§ **What the exercise asks**
Filter the entries for the word "agent". Copy each line in which it occurs.

§ **Data to examine**

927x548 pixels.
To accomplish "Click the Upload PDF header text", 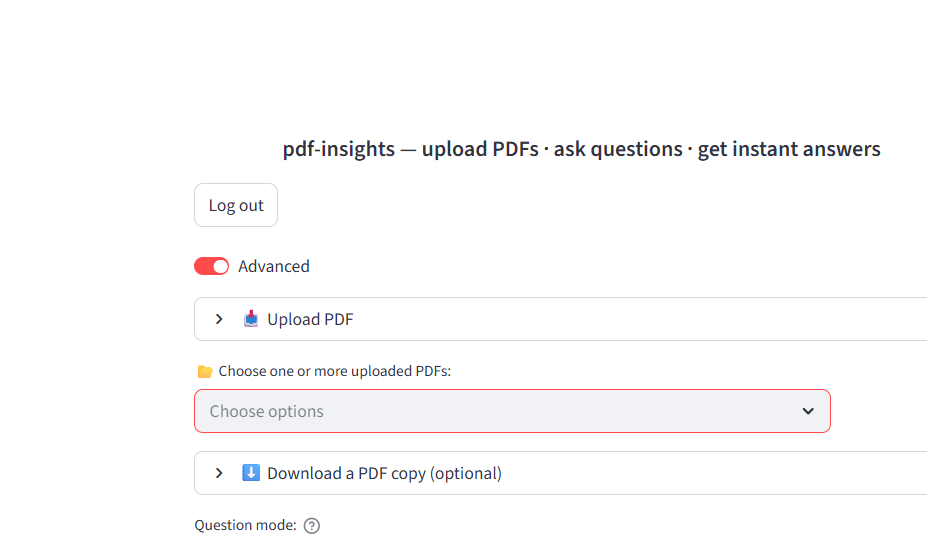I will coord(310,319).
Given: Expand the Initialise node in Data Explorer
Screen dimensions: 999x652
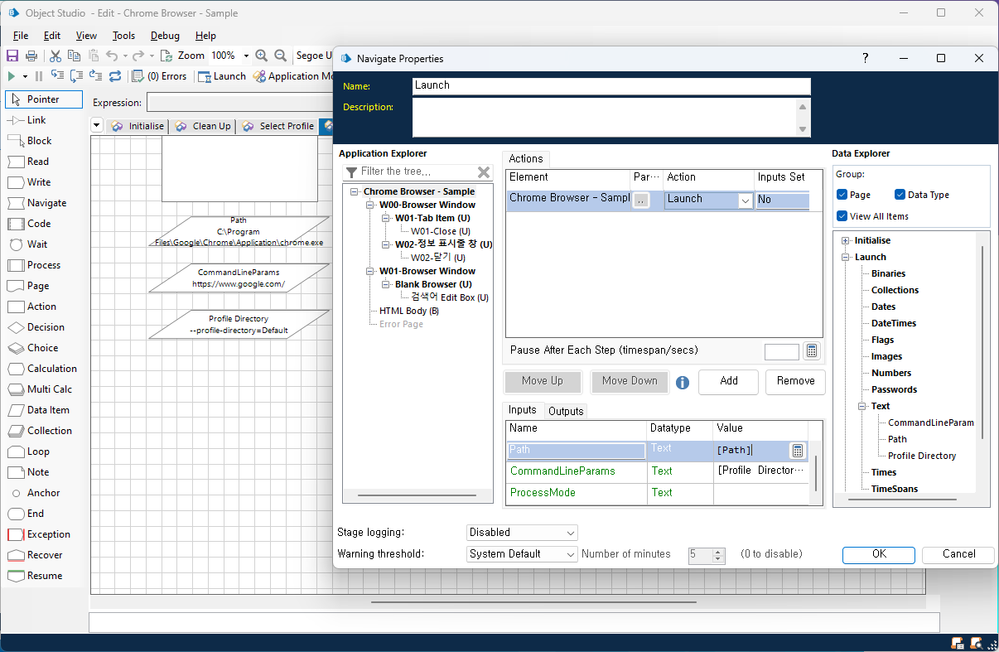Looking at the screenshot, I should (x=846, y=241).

--

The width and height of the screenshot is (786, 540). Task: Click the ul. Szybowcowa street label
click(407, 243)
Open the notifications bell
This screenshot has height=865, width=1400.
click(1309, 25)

...

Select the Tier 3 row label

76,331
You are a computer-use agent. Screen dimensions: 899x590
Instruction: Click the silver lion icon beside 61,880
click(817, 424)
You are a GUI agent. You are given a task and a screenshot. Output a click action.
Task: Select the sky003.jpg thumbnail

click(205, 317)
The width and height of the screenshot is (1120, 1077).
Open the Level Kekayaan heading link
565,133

§ **Answer to this task**
You are a computer-use agent. Screen dimensions: 899x590
You are a GUI agent. You are given a task and a screenshot. Output a click action.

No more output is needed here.